Placental weight shows a high correlation with placental transport and metabolic mechanisms that qualitatively and quantitatively affect placental-fetal nutrient exchange[100]. In humans, a strong relationship has been reported between fetal and placental weight[101]. In rats, this relationship at GD 21 is the basis of our previous placental toxicity studies using Wistar Hannover rats, as shown in Fig. 14. The correlation is present except when there is a significant increase in placental weight. Conversely, placental weight is strongly affected by placental histopathological lesions (Fig. 15). In particular, placental weight reflects changes in the labyrinth zone in middle and late gestation, since the labyrinth zone becomes a major part of the placenta with advancing pregnancy. An increase in placental weight is induced by the adaptive response to a circulatory disturbance in the labyrinth zone[102], hypertrophy of the labyrinth zone[26] and basal zone[24], or a reduction in the number of fetuses to less than 6[103]. A decrease in placental weight is mainly induced by hypoplasia of the labyrinth zone, resulting from apoptosis and/or necrosis of trophoblasts, and usually leads to IUGR. However, despite the fact that placental weight was reduced to about 70% of that of the control group in a previous study, it was found that a compensatory response by the placenta might prevent IUGR from being induced[18]. Moreover, it is difficult to detect hypoplasia of the metrial gland from placental weight changes despite induction of IUGR, because the placentas are separated at the basal zone and decidua basalis and are removed from the uterine wall for placental weight measurement. Therefore, although histopathological examination of the placenta is not generally performed in reproductive and developmental toxicity studies, not only placental weight but also placental histopathology should be considered in order to accurately evaluate the secondary effects of placental damage on embryo/fetal toxicity.
Fig. 14.

Relationship between fetal and placental weight. Normal range of weight, mean ± 3 SD.

Fig. 15.

Pathogenesis of placental weight changes. BZ, basal zone; LZ, labyrinth zone; MG, metrial gland.

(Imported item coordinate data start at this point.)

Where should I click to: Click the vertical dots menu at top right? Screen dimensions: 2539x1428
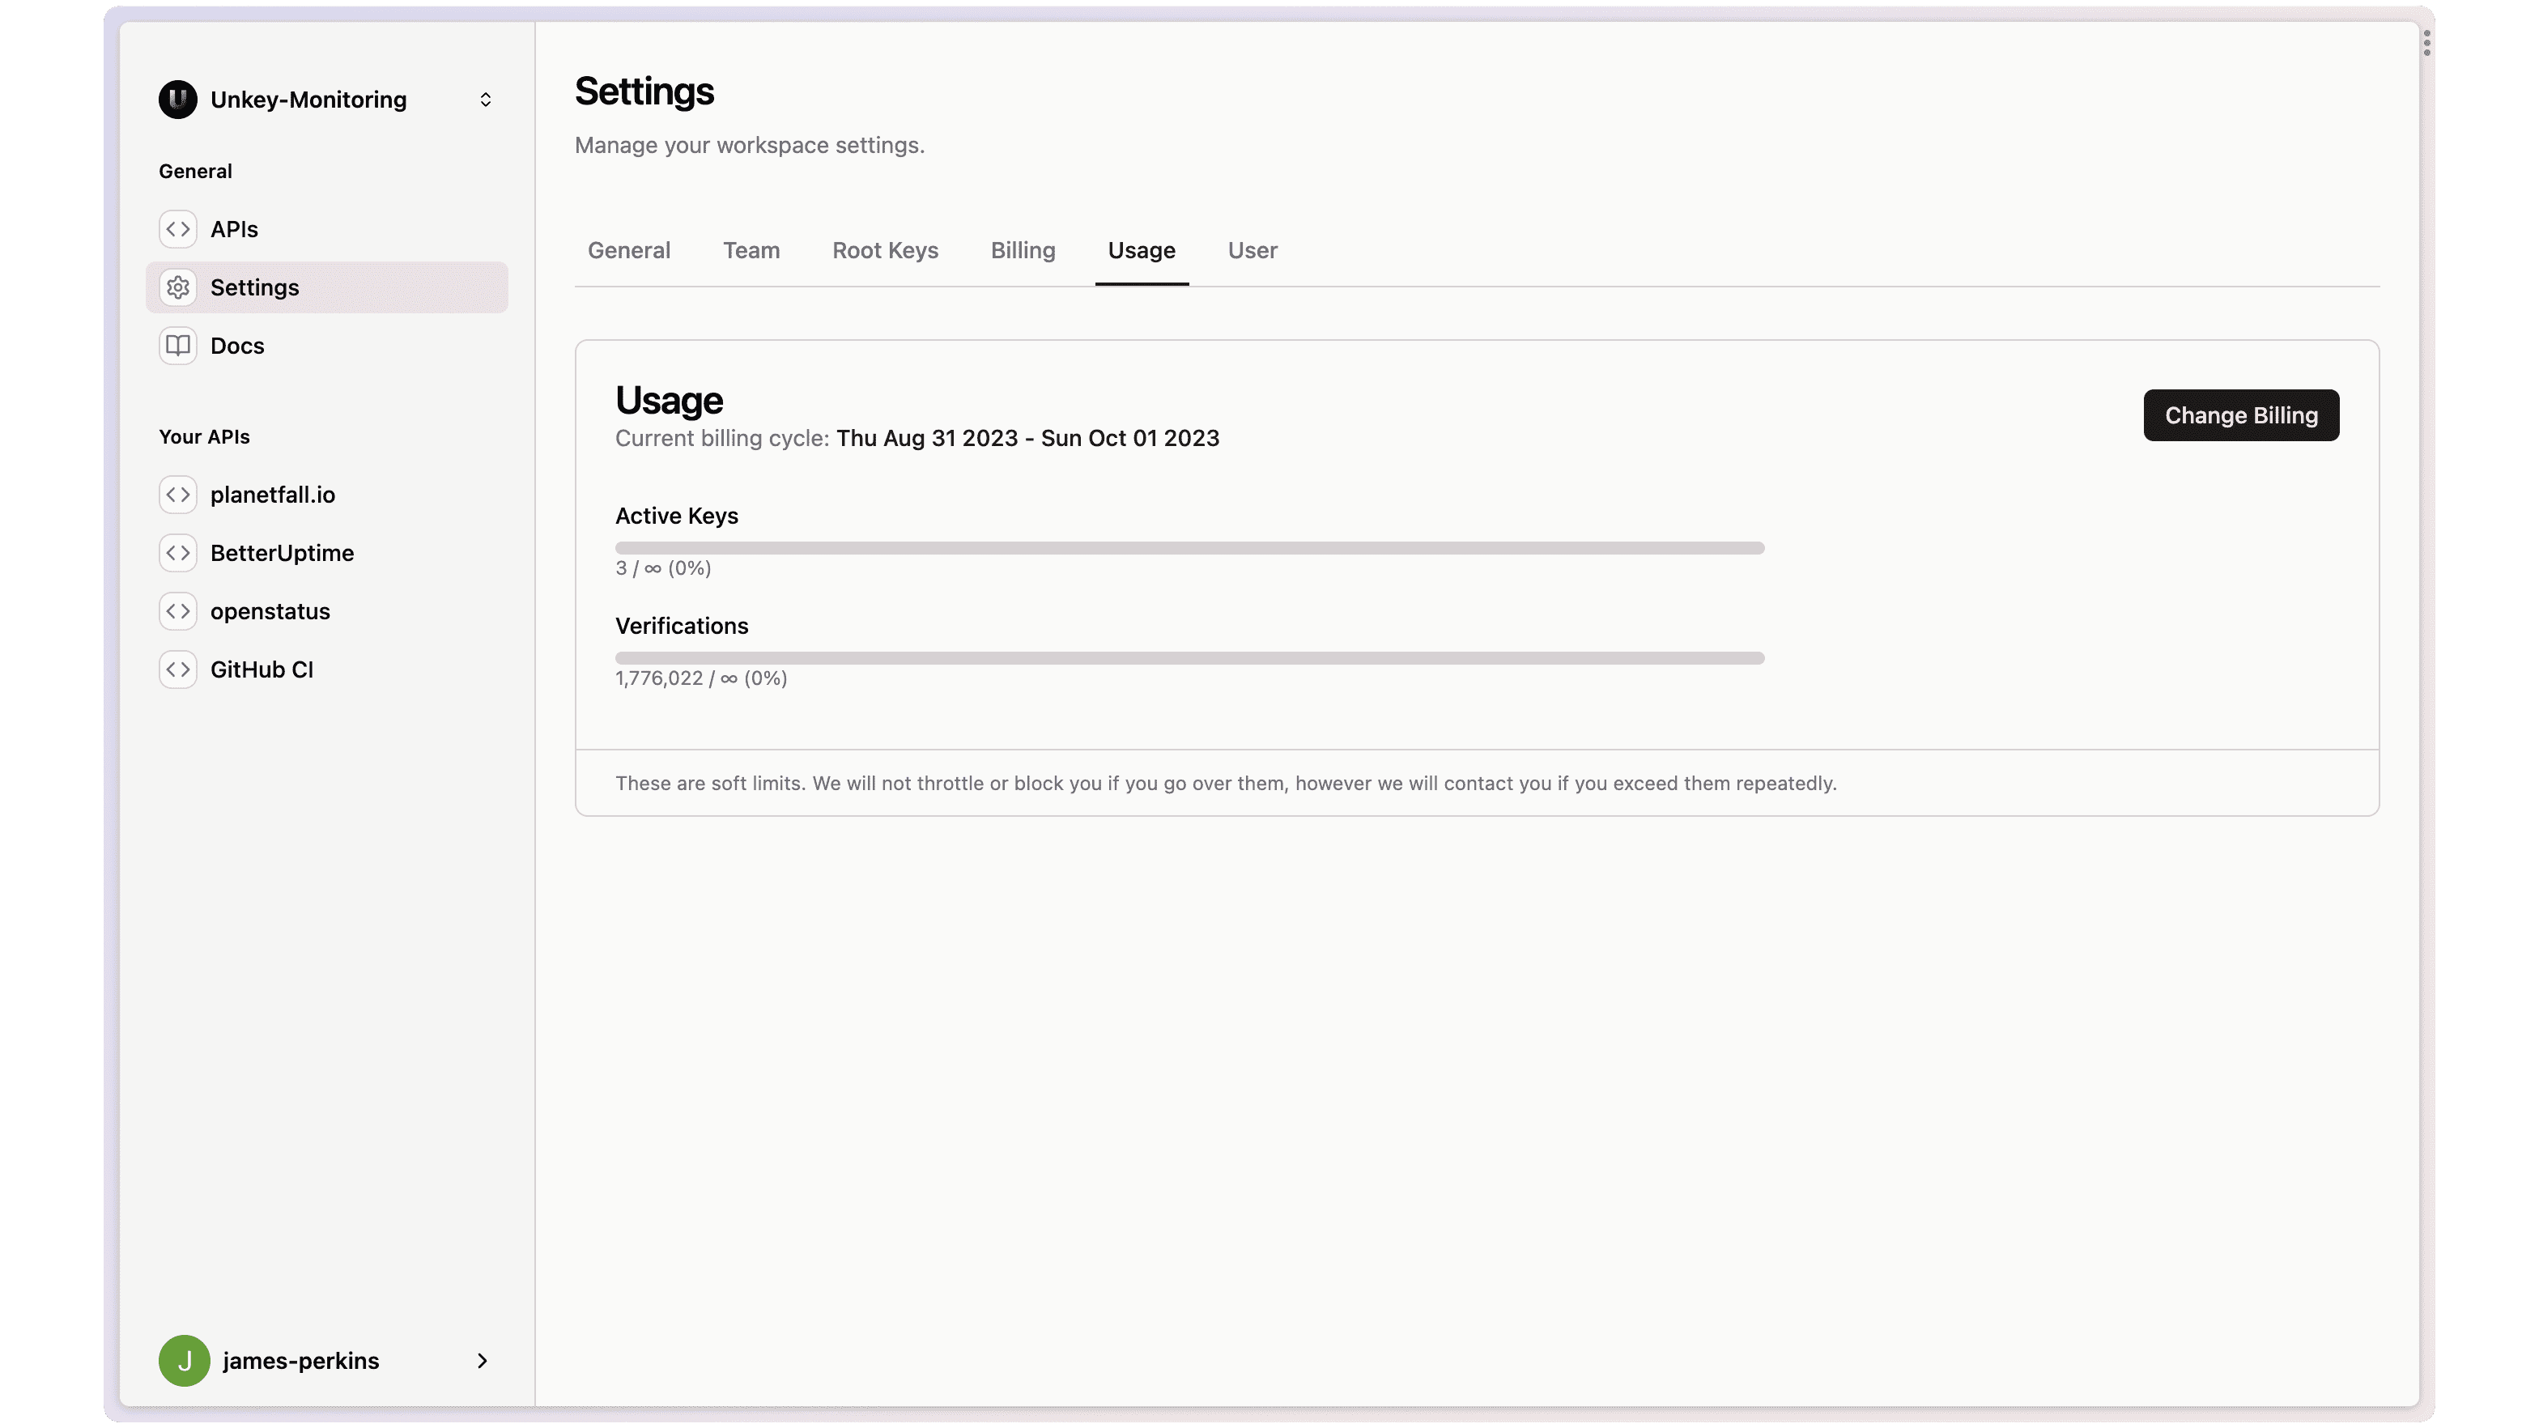(x=2426, y=42)
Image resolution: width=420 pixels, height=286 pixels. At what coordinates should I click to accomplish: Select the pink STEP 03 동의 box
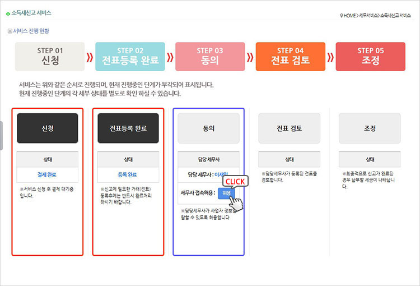210,57
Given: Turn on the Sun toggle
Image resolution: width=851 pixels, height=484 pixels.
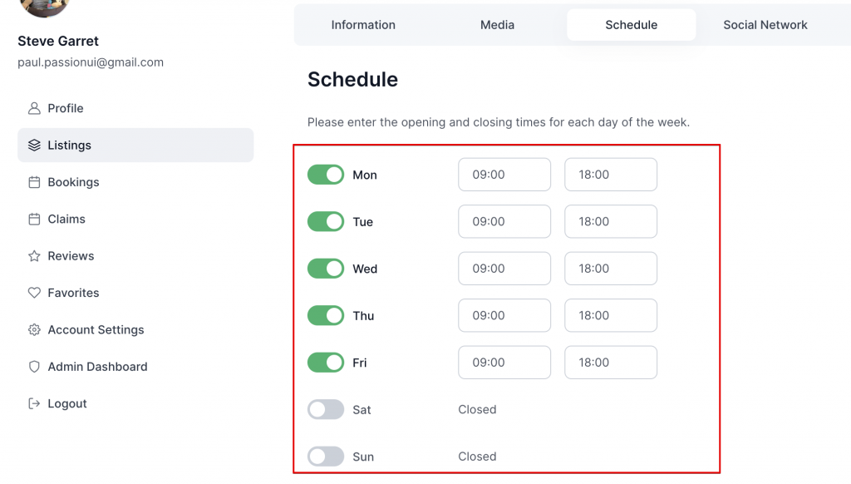Looking at the screenshot, I should 326,457.
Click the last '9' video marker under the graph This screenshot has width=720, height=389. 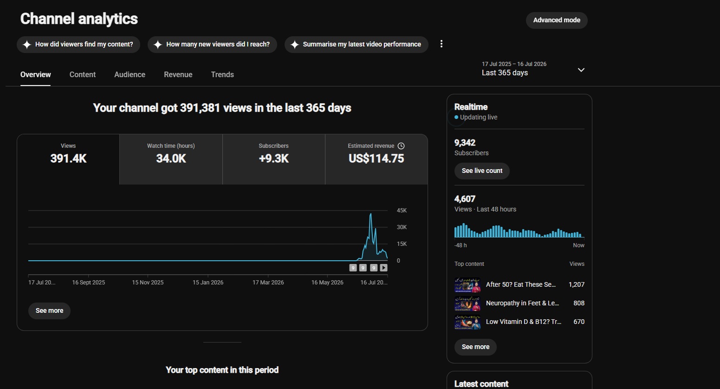click(x=374, y=268)
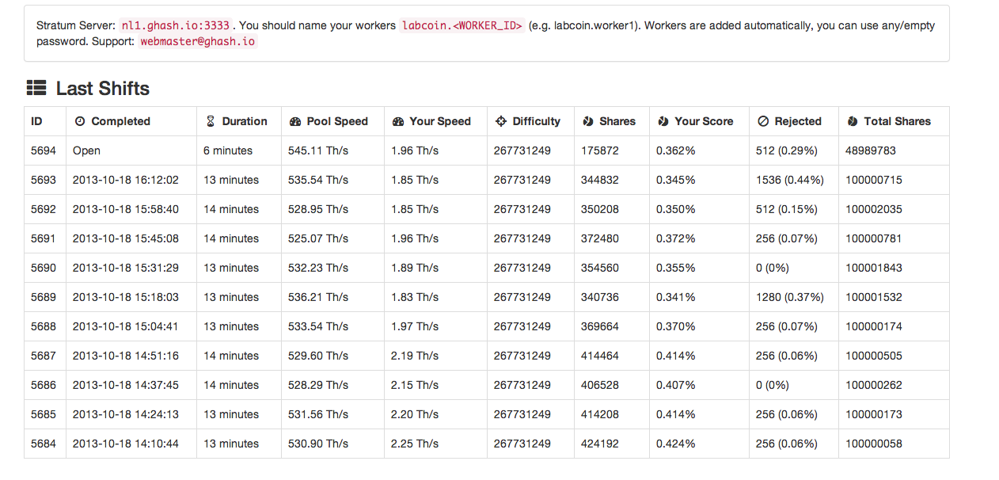Click the Last Shifts heading
The height and width of the screenshot is (480, 999).
click(103, 88)
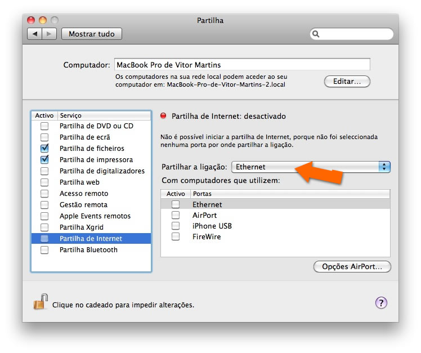Click the magnifying glass search icon
The height and width of the screenshot is (353, 421).
pos(316,34)
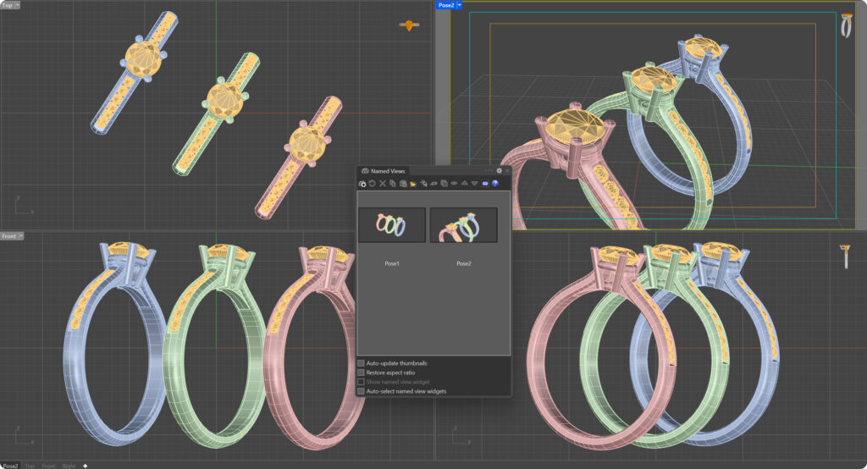Check Restore aspect ratio option

362,372
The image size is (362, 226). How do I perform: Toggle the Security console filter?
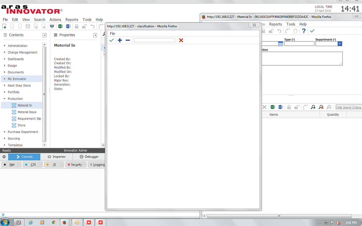pyautogui.click(x=75, y=165)
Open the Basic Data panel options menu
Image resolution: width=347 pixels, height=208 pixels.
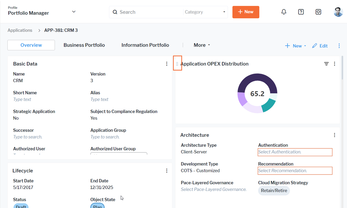pyautogui.click(x=167, y=64)
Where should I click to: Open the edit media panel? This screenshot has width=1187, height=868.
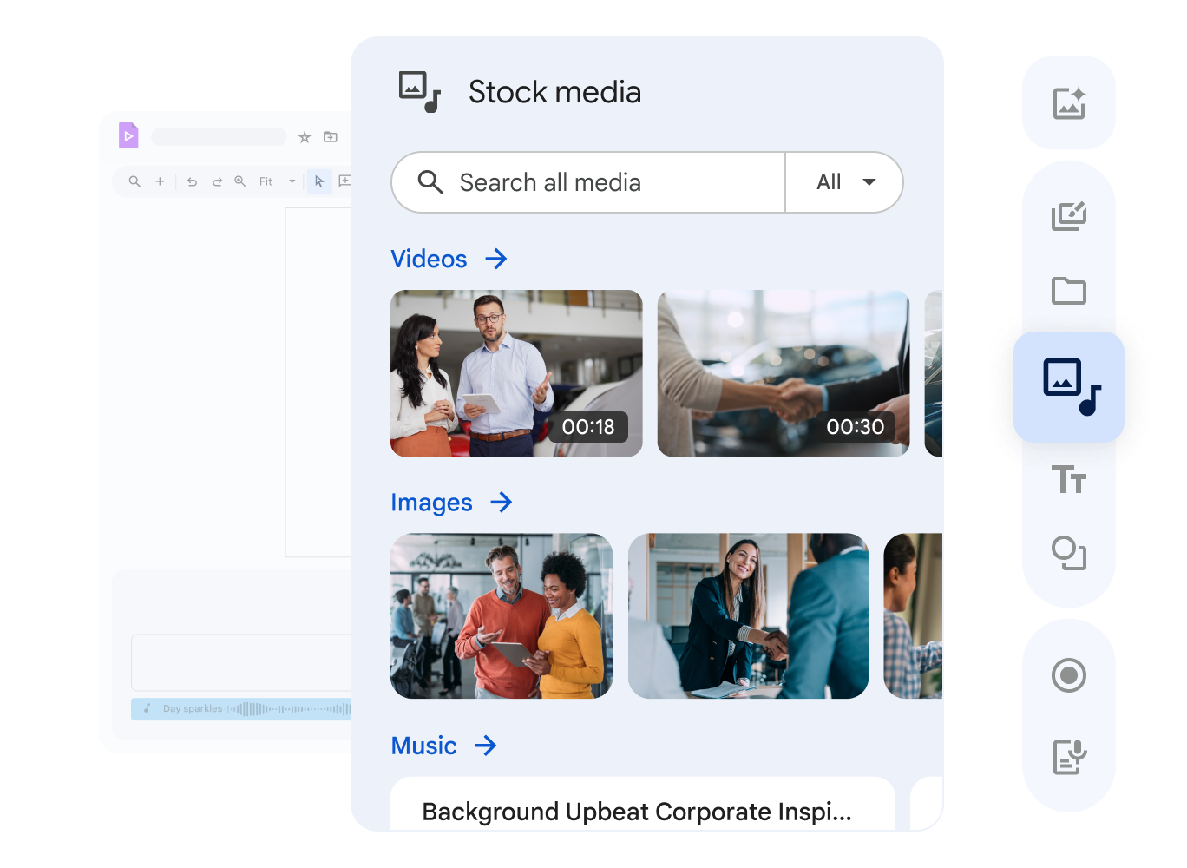click(x=1068, y=216)
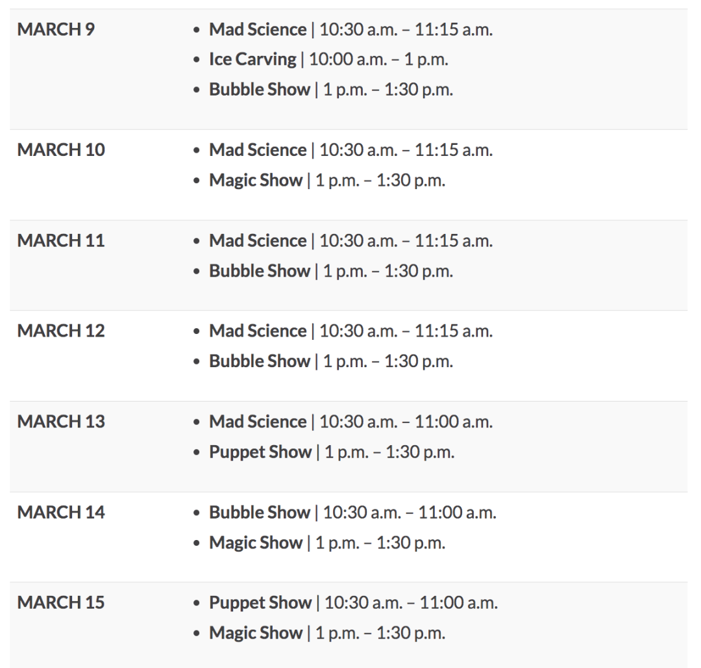Click the MARCH 15 date heading
This screenshot has width=701, height=668.
[61, 602]
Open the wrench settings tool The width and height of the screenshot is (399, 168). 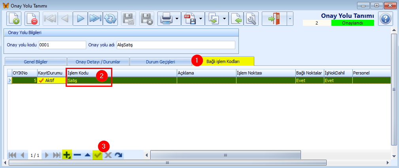[x=251, y=19]
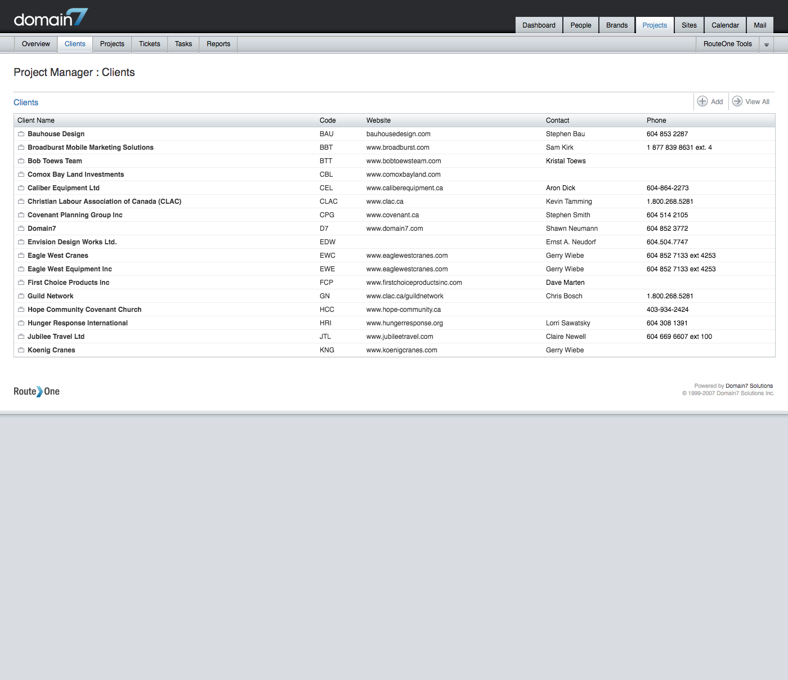Click the plus icon to add a client
This screenshot has height=680, width=788.
[x=702, y=101]
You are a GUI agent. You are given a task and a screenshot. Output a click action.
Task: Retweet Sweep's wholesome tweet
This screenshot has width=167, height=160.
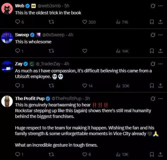click(51, 51)
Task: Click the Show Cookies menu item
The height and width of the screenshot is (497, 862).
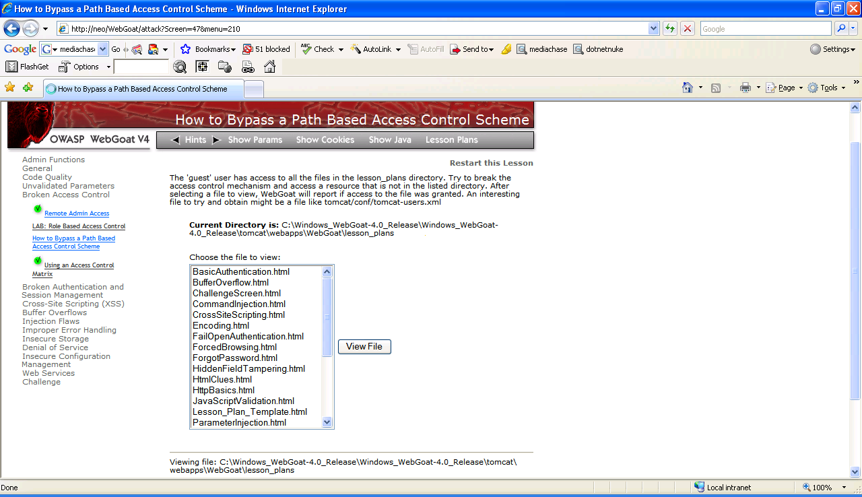Action: [325, 140]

Relationship between fetal and placental weight. Normal range of weight, mean ± 3 SD. Pathogenesis of placental weight changes. BZ, basal zone; LZ, labyrinth zone; MG, metrial gland.

Conclusion

The placenta plays a pivotal role in fetal growth, and placental dysfunction and injury are associated with embryo/fetal toxicity. Although the placental weight change is one of the most important indexes of placental toxicity in reproductive and developmental toxicity studies, the placental weight assessment alone is not always enough to evaluate placental toxicity. In order to accurately evaluate reproductive and developmental toxicity studies, it is important to identify the histopathological changes in each part of the placenta and to elucidate the mechanism of placental toxicity through molecular investigation (Fig. 16). The placenta is toxicologically susceptible to various chemicals because of its high blood flow, rapid growth, and sex-hormone dependence. The placenta has these complex toxicological features, which are unlike those of other organs, and placental toxicity depends on the timing of pregnancy. Thus, the time-dependent histopathological examination of the rat placenta should be based on understanding of normal developmental changes in morphology and function. In addition, extrapolation of placental toxicity from rats to humans should be done cautiously in evaluation of risk factors because of species differences.
Fig. 16.

Significance of placental histopathology in reproductive and developmental toxicity studies.

Significance of placental histopathology in reproductive and developmental toxicity studies.

Disclosure of Potential Conflicts of Interest

The authors declare that there is no conflict of interest.